Mathematics for Machine Learning & Data Science¶

1 - Basics of NumPy¶

1.1 Packages¶

import numpy as np

1.2 - NumPy arrays¶

# One dimensional array
one_dimensional_arr = np.array([10, 12])
print(one_dimensional_arr)

# print("\n") # creating space between the output
print()
# Two dimensional array
two_dimensional_arr = np.array(
    [
        [10, 20],
        [30, 40]
    ]
)
print(two_dimensional_arr)

#print("\n")
print()

# Create an array with 3 integers, starting from the default integer 0
# np.arange()
arr_of_three = np.arange(3)
print(arr_of_three)

print()

# Create an arry that starts from the integer 1, and ends at 20, incremented by 3
# np.arange()
arr_inc_by_three = np.arange(1, 20, 3)
print(arr_inc_by_three)

print()

# An array with evenly spaced values
# np.linspace()
# Default type for values in the NumPy fun np.linspace() is floating (np.float64)
arr_with_evenSpace = np.linspace(0, 100, 5)
print(arr_with_evenSpace)

print()

# Change the dtype to Integers np.linspace()
arr_linSpace_Int = np.linspace(0, 100, 5, dtype=int)
print(arr_linSpace_Int)

print()
# change dtype to float np.arange()
arr_arange_to_float = np.arange(1, 20, 3, dtype=float)
print(arr_arange_to_float)

[10 12]

[[10 20]
 [30 40]]

[0 1 2]

[ 1  4  7 10 13 16 19]

[  0.  25.  50.  75. 100.]

[  0  25  50  75 100]

[ 1.  4.  7. 10. 13. 16. 19.]

1.3 - More on NumPy arrays¶

np.ones() - Returns a new array setting values to one.
np.zeros() - Returns a new array setting values to zero.
np.empty() - Returns a new uninitialized array.
np.random.rand() - Returns a new array with values chosen at random.

# Return a new array of shape 3, filled wirth ones.
import numpy as np
ones_arr = np.ones(3)
print(ones_arr)

print()

# Return a new array of shape 3, filled with zeros
zeros_arr = np.zeros(3)
print(zeros_arr)

print()

# Return a new array of shape 3, with initializing entries
empt_arr = np.empty(3)
print(empt_arr)

print()
# Return a new array of shape 3 with random numbers between 0 and 1
rand_arr = np.random.rand(3)
print(rand_arr)

[1. 1. 1.]

[0. 0. 0.]

[0. 0. 0.]

[0.6462132  0.81140024 0.42673117]

2 - Multidimensional Arrays¶

With NumPy you can also create arrays with more than one dimension. In the above examples, you dealt with 1-D arrays, where you can access their elements using a single index. A multidimensional array has more than one column. Think of a multidimensional array as an excel sheet where each row/column represents a dimension.

2.1 - Finding size, shape and dimension.¶

ndarray.ndim - Stores the number dimensions of the array.
ndarray.shape - Stores the shape of the array.
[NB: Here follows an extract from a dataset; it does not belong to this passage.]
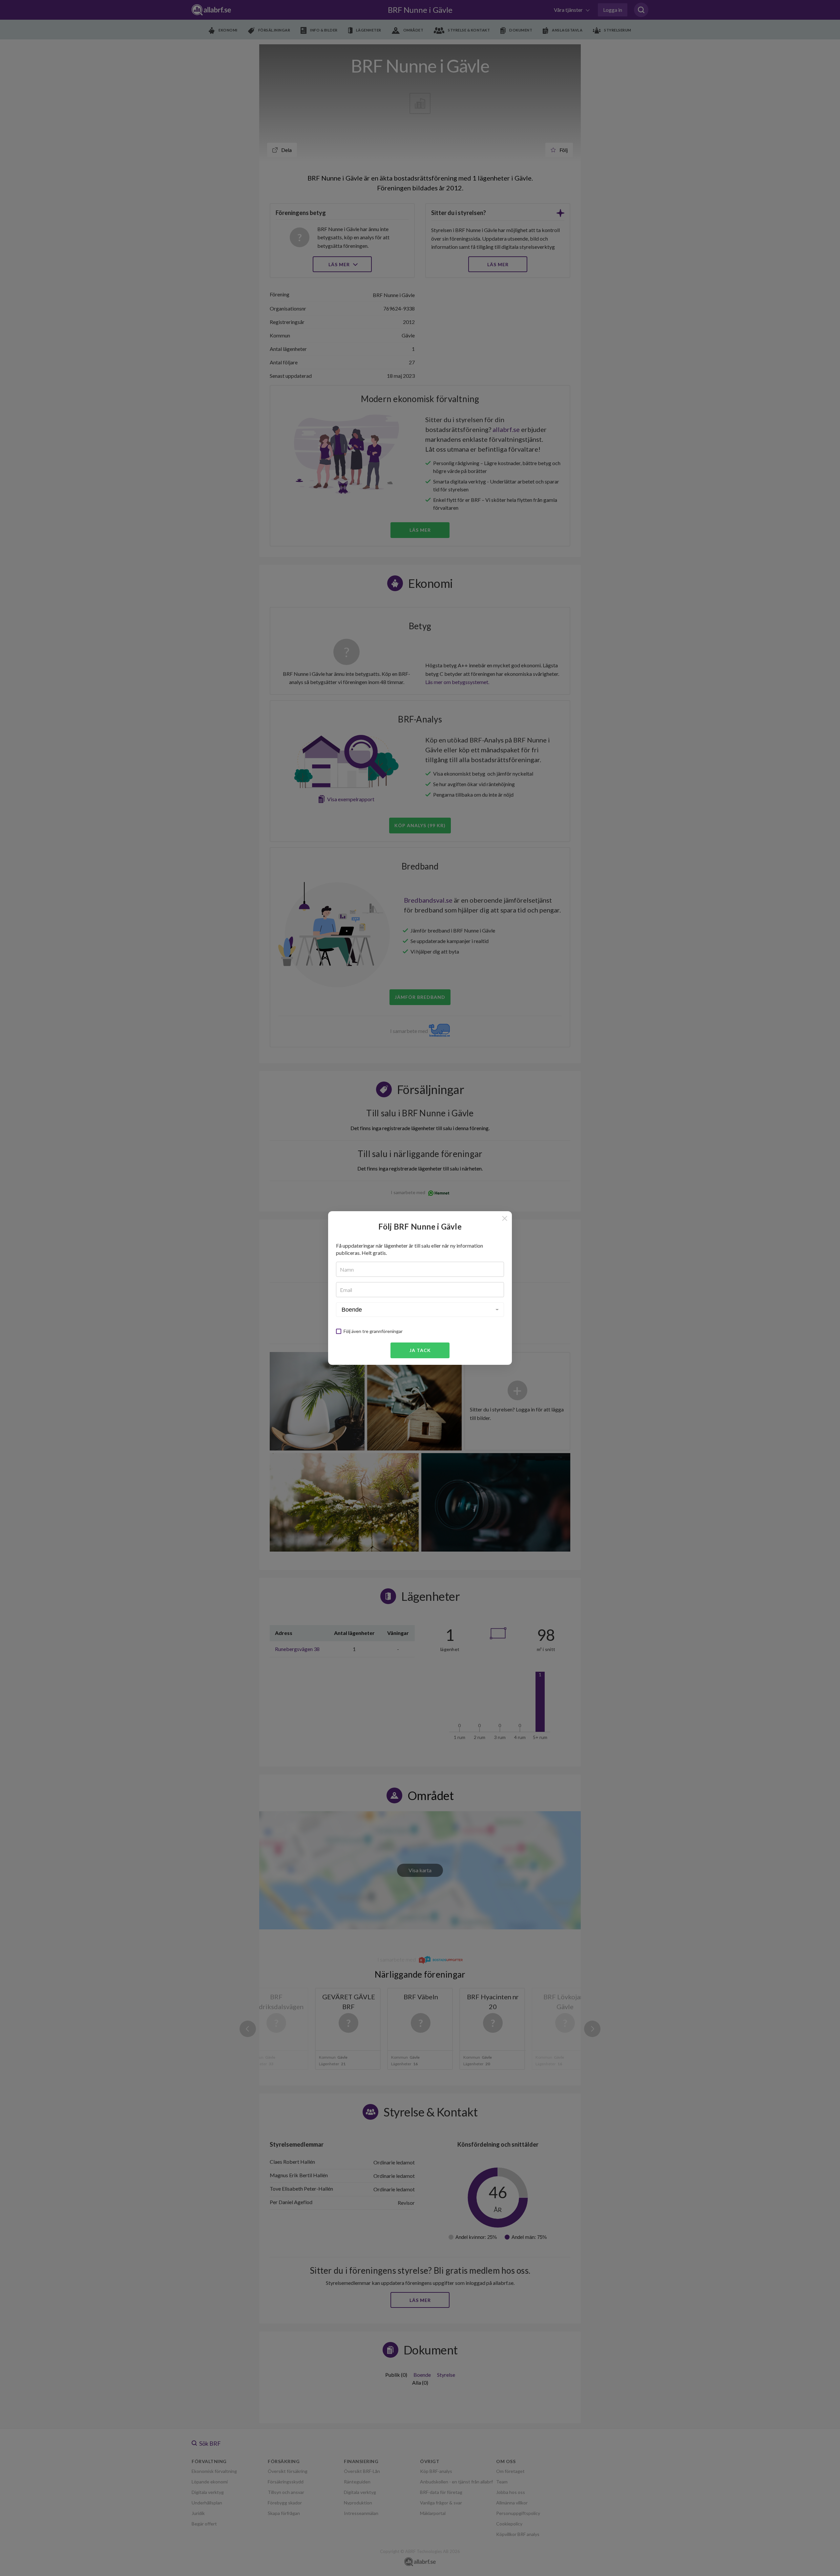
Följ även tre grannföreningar (373, 1331)
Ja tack (420, 1350)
Each number in the tuple denotes the lengths of each corresponding dimension.
ndarray.size - Stores the number of elements in the array.

# Create a 2 dimensional array (d-D)
import numpy as np
two_dim_arr = np.array(
    [
        [1, 2,3 ],
        [4, 5, 6]
    ]
)
print(two_dim_arr)

print()

# An alternative way to create a multidimensional array is by reshaping the 
# 1-D array using 
# np.reshape()

# 1-D array
one_dim_arr = np.array(
    [1, 2, 3, 4, 5, 6, 7, 8, 9]
)
print(one_dim_arr)

print()

# mult dimensional array using np.reshape()
mul_dim_arr = np.reshape(
    one_dim_arr,  # the array to be reshped
    (3, 3) #dimensions of the new array
)
print(mul_dim_arr)

[[1 2 3]
 [4 5 6]]

[1 2 3 4 5 6 7 8 9]

[[1 2 3]
 [4 5 6]
 [7 8 9]]

3 - Array math operations¶

In this section, you will see that NumPy allows you to quickly perform elementwise addition, substraction, multiplication and division for both 1-D and multidimensional arrays. The operations are performed using the math symbol for each ‘+’, ‘-’ and ‘*’. Recall that addition of Python lists works completely differently as it would append the lists, thus making a longer list, in addition, subtraction and multiplication of Python lists do not work.


arr_1 = np.array([2, 4, 6])
arr_2 = np.array([1, 3, 5])

# Adding two 1-D arrays
addition = arr_1 + arr_2
print(addition)

# Subtracting two 1-D arrays
subtraction = arr_1 - arr_2
print(subtraction)

# Multiplying two 1-D arrays elementwise
multiplication = arr_1 * arr_2
print(multiplication)

[ 3  7 11]
[1 1 1]
[ 2 12 30]

3.1 - Multiplying vector with a scalar (broadcasting)¶

Suppose you need to convert miles to kilometers. To do so, you can use the NumPy array functions that you’ve learned so far. You can do this by carrying out an operation between an array (miles) and a single number (the conversion rate which is a scalar). Since, 1 mile = 1.6 km, NumPy computes each multiplication within each cell.

This concept is called broadcasting, which allows you to perform operations specifically on arrays of different shapes.

vector = np.array([1, 2])
vector * 1.6

array([1.6, 3.2])

4 - Indexing and slicing¶

Indexing is very useful as it allows you to select specific elements from an array. It also lets you select entire rows/columns or planes as you’ll see in future assignments for multidimensional arrays.

4.1 - Indexing¶

Let us select specific elements from the arrays as given.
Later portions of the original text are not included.